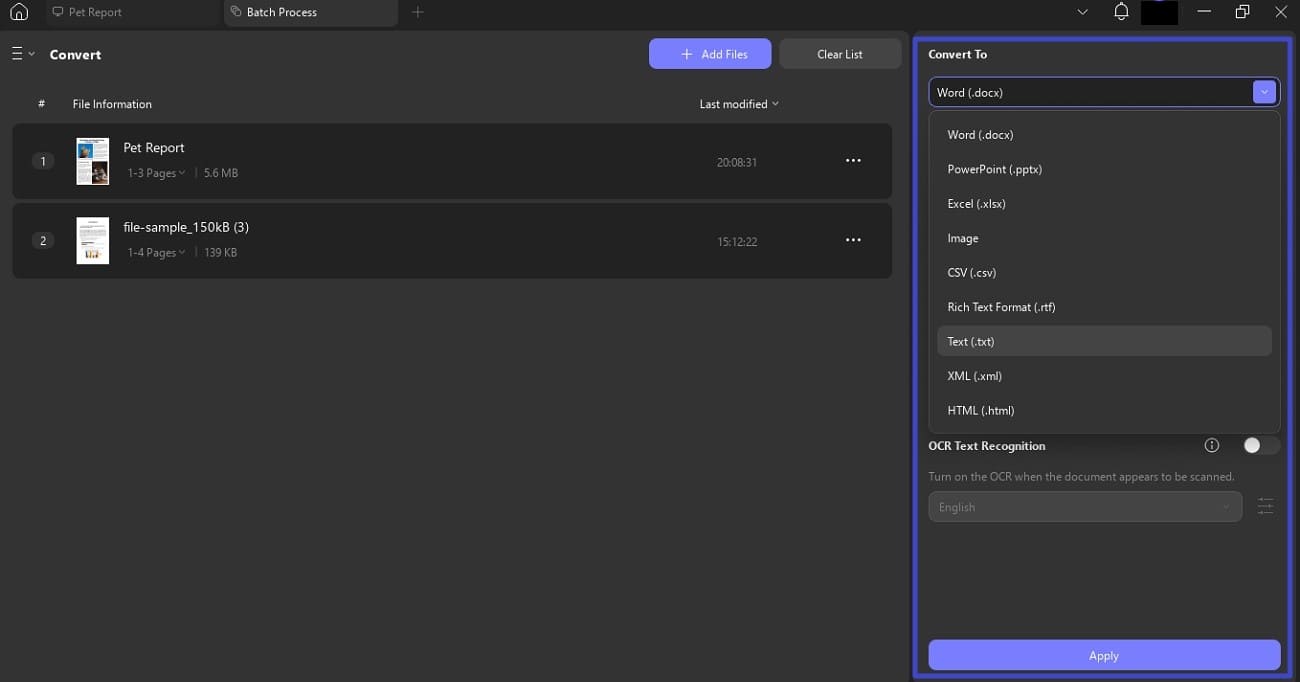The image size is (1300, 682).
Task: Open the Last modified sort dropdown
Action: [739, 104]
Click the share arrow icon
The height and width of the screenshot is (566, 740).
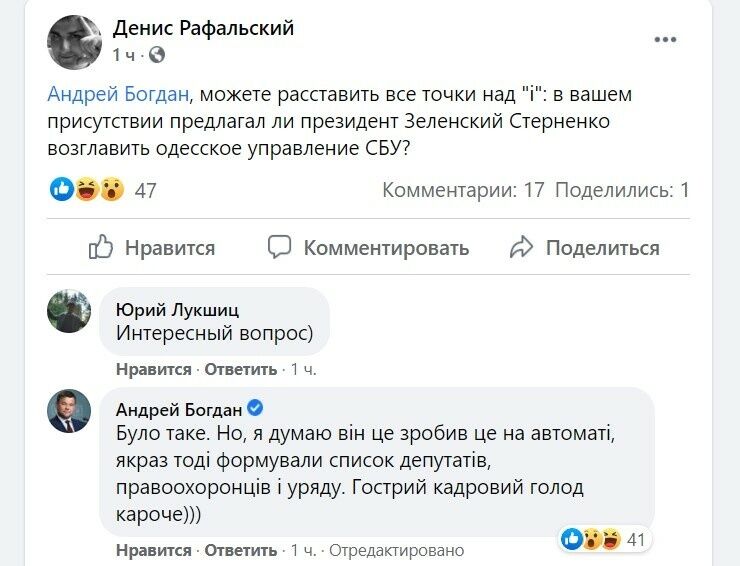(522, 247)
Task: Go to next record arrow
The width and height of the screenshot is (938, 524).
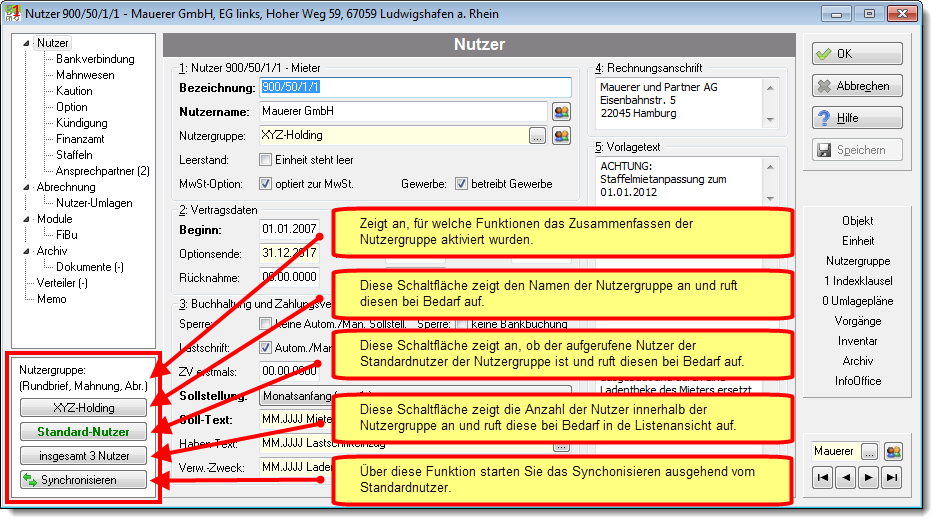Action: 869,477
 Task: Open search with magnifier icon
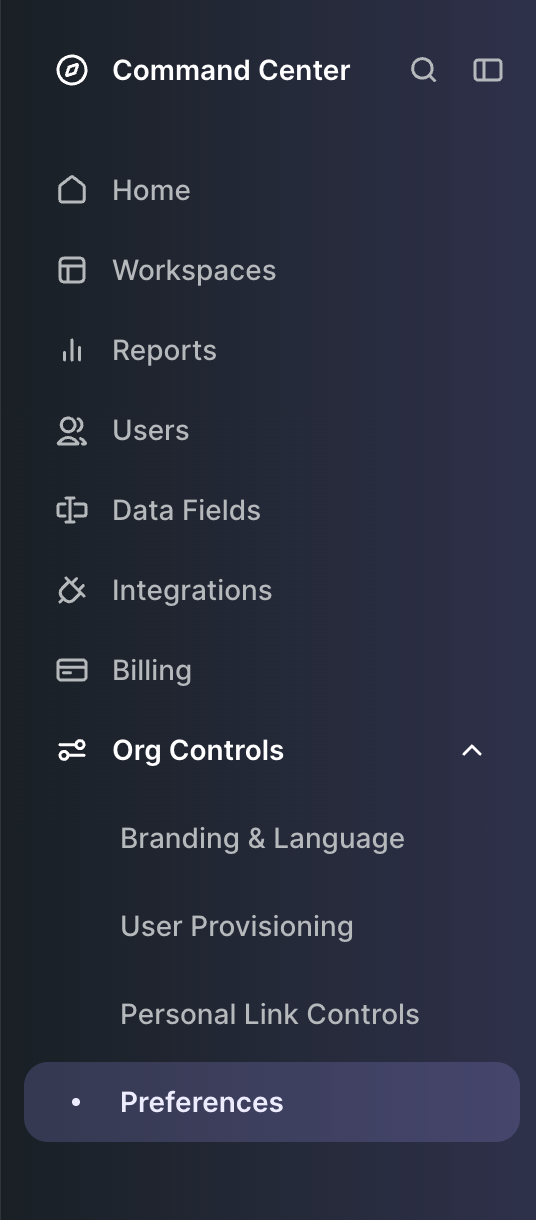click(x=424, y=70)
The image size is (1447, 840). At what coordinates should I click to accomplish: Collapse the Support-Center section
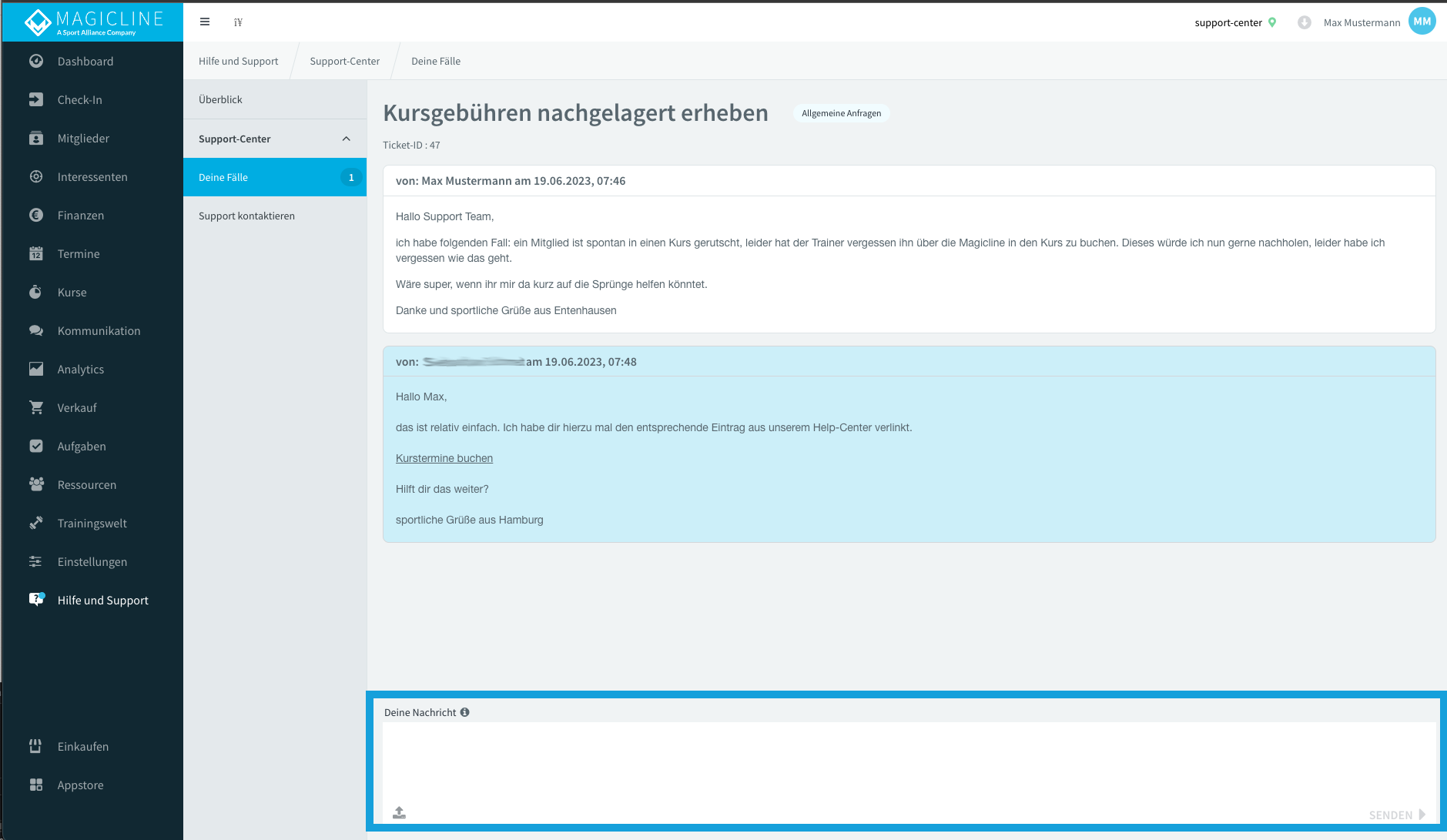point(346,139)
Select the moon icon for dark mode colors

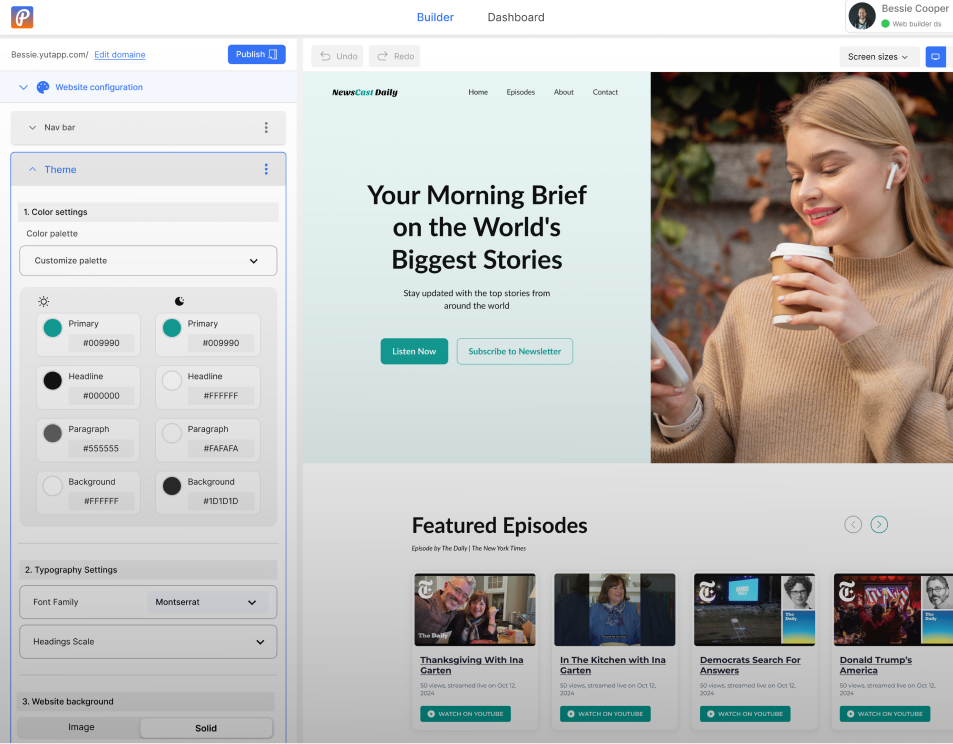coord(181,301)
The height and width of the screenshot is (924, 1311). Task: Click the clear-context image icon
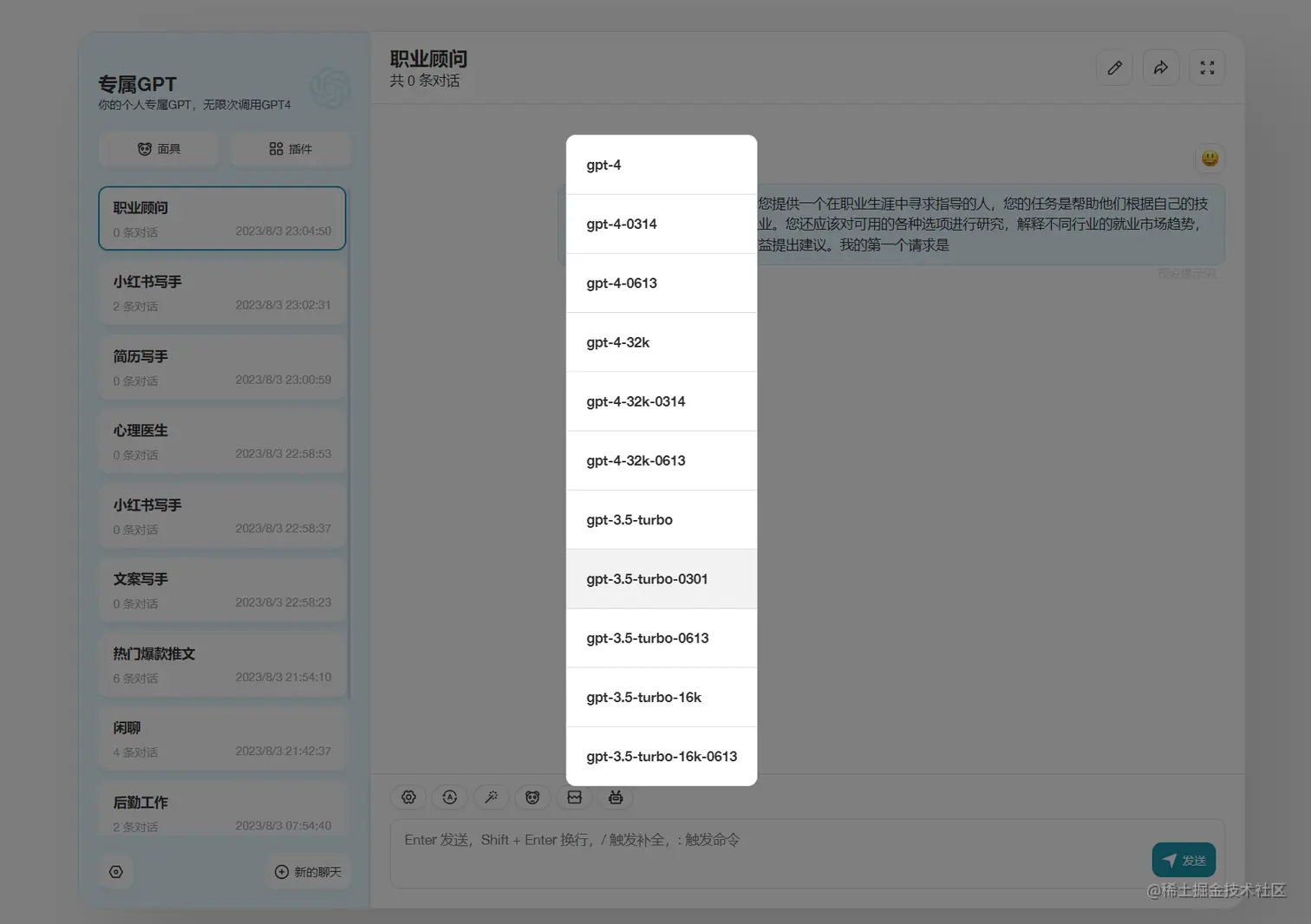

==========

Please copy out each line of the material that contains the string "arrow".

Click the share arrow icon
Task: Go to next record arrow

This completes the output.